How to downscale data from a new model
Source:vignettes/downscaleNewModel.Rmd
downscaleNewModel.RmdStarting Point
You have regional (i.e., non-gridded) land use data produced by an integrated assessment model (we use “CoolNewModel” as placeholder name here) that should be harmonized and downscaled using LUH3 as a historical high-resolution reference dataset.
This vignette describes how to modify mrdownscale to process CoolNewModel land data. It focuses on land variables representing the distribution of land area across the different land use types (e.g. urban, primary forest) only and does not cover downscaling of non-land variables (e.g. fertilizer), even though mrdownscale is capable of handling those (as implemented for MAgPIE). If you have questions or run into trouble, please contact the mrdownscale developers (mail address in the DESCRIPTION file).
Overview
To integrate a new model into mrdownscale, you will need to create and modify five key components. The table below summarizes each step; detailed instructions for each follow in the sections below.
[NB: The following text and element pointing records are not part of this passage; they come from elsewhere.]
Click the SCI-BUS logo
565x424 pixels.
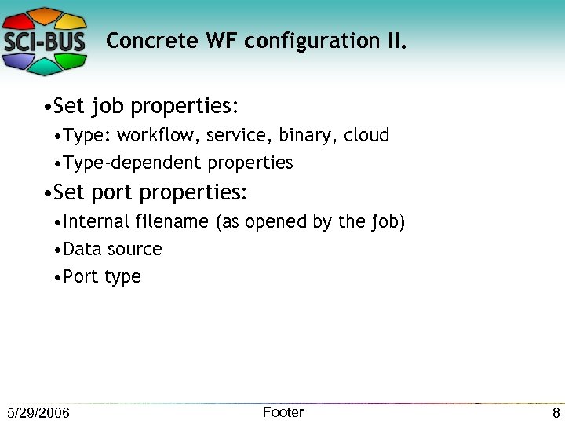coord(46,40)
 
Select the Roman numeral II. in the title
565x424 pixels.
coord(393,41)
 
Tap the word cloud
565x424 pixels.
coord(366,135)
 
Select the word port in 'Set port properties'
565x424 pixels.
coord(111,192)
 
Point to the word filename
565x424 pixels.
coord(174,221)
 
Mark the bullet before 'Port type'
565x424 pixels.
coord(58,277)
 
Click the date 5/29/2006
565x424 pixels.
coord(38,413)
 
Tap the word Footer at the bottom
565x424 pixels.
coord(282,412)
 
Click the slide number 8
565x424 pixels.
coord(556,413)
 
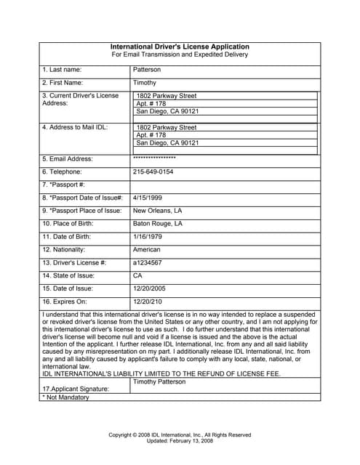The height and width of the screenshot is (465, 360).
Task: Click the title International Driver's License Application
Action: (x=180, y=46)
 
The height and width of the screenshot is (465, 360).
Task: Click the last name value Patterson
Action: (x=147, y=70)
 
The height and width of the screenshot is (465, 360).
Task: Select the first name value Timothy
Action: (x=145, y=83)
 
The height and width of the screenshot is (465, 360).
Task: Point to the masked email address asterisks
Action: (x=154, y=158)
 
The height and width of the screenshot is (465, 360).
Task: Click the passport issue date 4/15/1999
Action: (x=147, y=197)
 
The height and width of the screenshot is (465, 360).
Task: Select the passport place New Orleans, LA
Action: (x=158, y=210)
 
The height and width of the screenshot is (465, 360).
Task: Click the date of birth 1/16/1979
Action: (x=147, y=236)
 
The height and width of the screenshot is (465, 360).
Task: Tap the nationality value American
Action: (x=147, y=249)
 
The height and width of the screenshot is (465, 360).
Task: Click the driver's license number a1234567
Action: (x=148, y=262)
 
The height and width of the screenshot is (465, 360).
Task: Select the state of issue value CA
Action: (x=137, y=275)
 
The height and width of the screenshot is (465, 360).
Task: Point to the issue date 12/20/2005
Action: (x=151, y=288)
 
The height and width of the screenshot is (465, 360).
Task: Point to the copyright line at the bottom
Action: (x=180, y=434)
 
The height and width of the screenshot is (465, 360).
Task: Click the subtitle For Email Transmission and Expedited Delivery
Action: (x=180, y=54)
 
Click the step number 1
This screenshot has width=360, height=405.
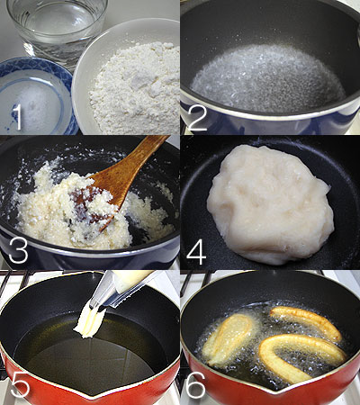[x=17, y=117]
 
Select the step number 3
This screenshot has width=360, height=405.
[x=18, y=250]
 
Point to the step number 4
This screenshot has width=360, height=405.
[x=196, y=251]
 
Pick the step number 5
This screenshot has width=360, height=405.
[x=20, y=385]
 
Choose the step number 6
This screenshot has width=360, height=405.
[x=196, y=385]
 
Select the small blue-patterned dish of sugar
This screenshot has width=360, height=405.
[x=36, y=96]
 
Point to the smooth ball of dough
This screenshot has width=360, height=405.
[x=269, y=204]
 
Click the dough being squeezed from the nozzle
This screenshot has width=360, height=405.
[x=89, y=321]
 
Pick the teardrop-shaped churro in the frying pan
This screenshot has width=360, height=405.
[x=230, y=339]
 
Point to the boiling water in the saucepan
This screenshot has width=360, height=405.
[x=268, y=79]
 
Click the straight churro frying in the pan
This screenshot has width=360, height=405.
[x=306, y=322]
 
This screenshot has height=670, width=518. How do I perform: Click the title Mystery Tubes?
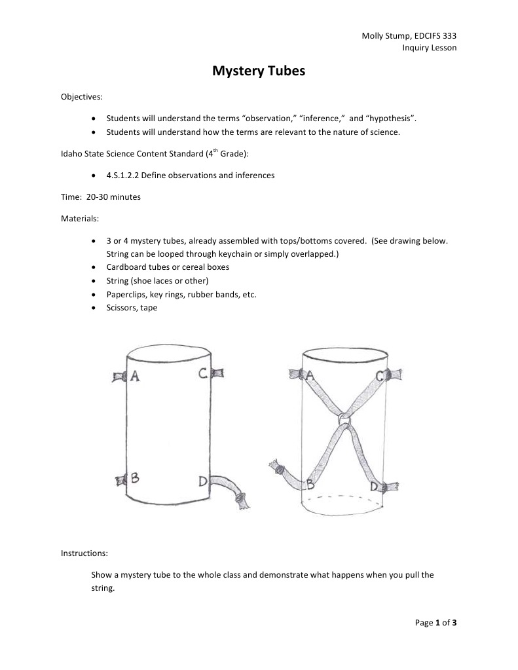click(x=259, y=72)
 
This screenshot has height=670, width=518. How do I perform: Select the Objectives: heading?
click(x=82, y=97)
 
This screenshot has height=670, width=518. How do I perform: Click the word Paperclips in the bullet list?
click(x=126, y=295)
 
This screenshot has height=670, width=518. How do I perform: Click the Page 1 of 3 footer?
click(x=436, y=623)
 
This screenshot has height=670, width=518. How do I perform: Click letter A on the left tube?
click(x=135, y=375)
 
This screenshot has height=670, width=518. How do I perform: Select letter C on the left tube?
click(x=203, y=373)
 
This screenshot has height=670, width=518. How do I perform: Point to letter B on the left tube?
click(x=135, y=479)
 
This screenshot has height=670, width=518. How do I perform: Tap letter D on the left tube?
click(x=204, y=482)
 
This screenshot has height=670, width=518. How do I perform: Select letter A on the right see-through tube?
click(x=310, y=375)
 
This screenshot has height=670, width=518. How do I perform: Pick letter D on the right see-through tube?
click(x=374, y=486)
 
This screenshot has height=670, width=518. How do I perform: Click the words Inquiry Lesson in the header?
click(x=429, y=48)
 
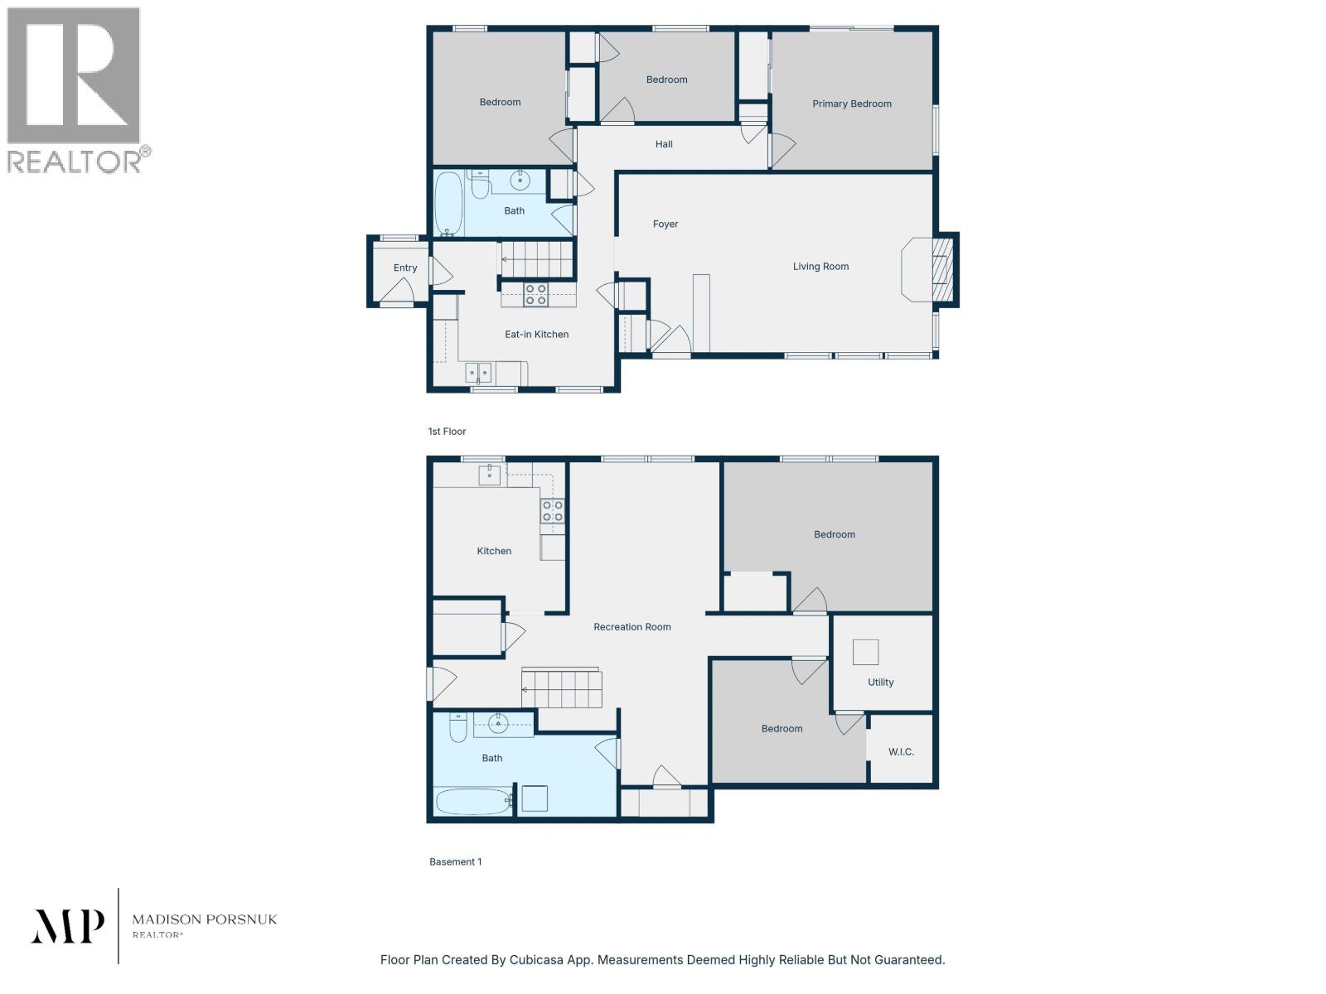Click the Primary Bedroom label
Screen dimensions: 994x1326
851,104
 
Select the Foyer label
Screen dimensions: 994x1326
665,224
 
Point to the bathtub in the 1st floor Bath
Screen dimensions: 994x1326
449,203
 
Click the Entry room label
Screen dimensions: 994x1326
404,268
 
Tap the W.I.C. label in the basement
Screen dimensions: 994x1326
901,751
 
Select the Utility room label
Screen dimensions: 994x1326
880,683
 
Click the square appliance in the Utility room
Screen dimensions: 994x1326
865,652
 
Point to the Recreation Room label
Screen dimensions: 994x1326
632,627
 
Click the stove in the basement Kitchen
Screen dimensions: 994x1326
553,511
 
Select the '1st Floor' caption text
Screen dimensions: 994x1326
447,432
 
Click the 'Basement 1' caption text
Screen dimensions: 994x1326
455,861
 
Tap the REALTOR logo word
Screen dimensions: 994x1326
75,161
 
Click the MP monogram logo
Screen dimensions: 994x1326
68,926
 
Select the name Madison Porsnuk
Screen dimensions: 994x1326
205,919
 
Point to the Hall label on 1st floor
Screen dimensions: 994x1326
664,144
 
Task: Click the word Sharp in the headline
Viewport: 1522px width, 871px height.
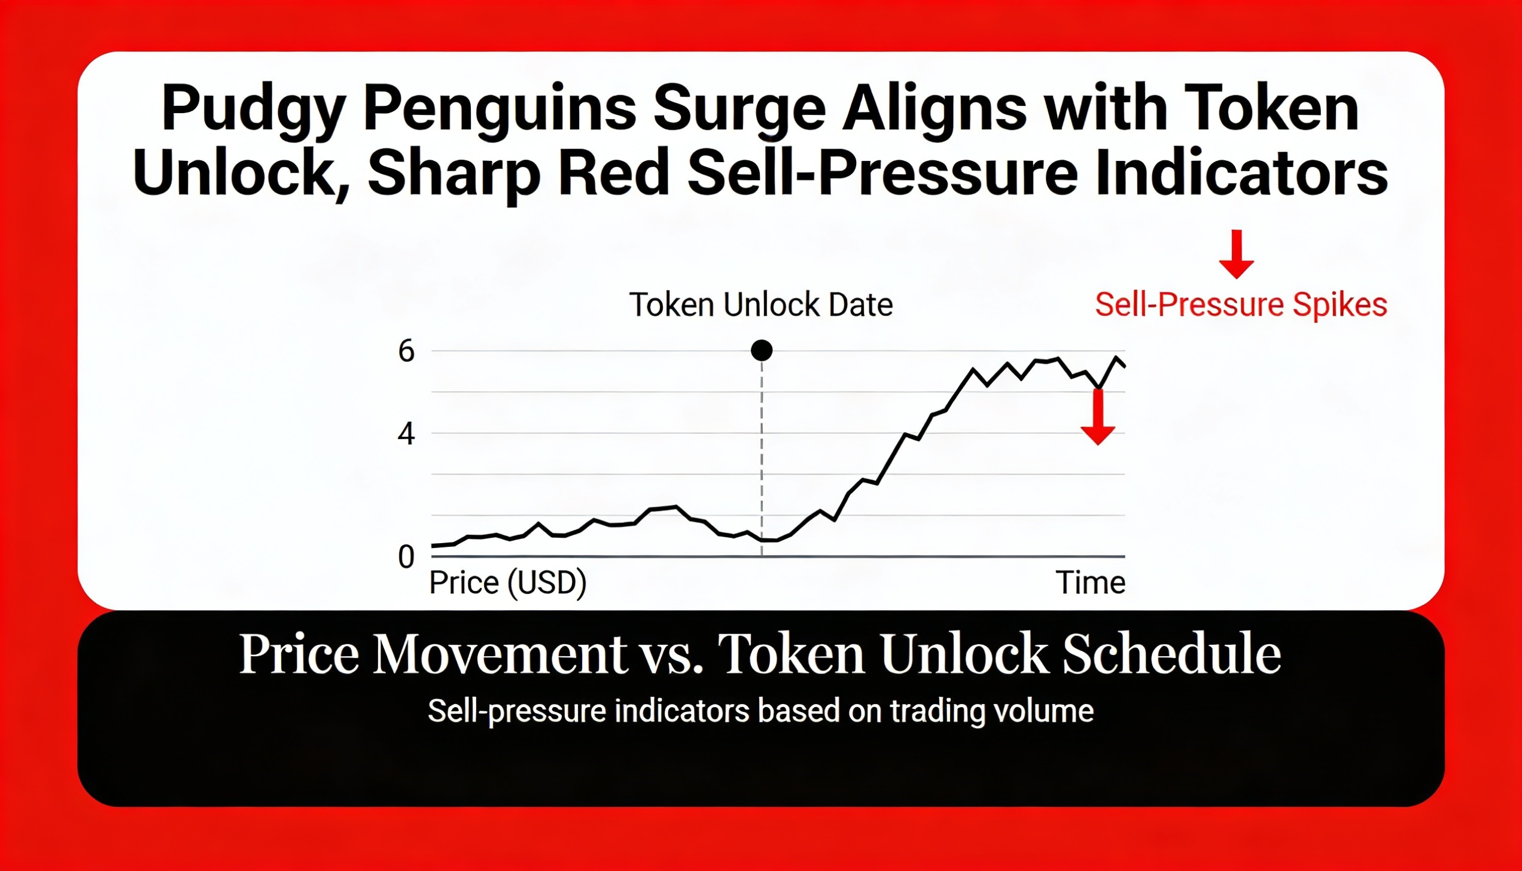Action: (454, 174)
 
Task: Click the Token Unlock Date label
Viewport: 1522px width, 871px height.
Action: (761, 304)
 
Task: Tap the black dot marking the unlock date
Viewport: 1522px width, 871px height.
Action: (762, 351)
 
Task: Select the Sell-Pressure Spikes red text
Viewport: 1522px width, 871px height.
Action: (1241, 305)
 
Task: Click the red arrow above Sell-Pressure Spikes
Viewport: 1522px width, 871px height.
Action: (1237, 254)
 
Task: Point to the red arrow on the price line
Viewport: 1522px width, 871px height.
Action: (1098, 417)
| Step | Component | File | Purpose |
|---|---|---|---|
| 1 | Reference mapping | inst/extdata/referenceMappings/coolnewmodel.csv |
Map CoolNewModel variables to fine-grained reference variables |
| 2 | Read function | R/readCoolNewModel.R |
Load your model’s data and region mapping via the madrat framework |
| 3 | Land input calculation | R/calcLandInput.R |
Read and validate your data for consistency |
| 4 | Resolution mapping | R/calcResolutionMapping.R |
Map from regional level to grid level |
| 5 | Categories mapping tool | R/toolLandCategoriesMapping.R |
Register your reference mapping in the mapping tool |
Requirements and Preparation
Files Needed
Before starting, prepare the following files:
- CoolNewModel dataset file - Your regional land use data in a format R can read (e.g. CSV)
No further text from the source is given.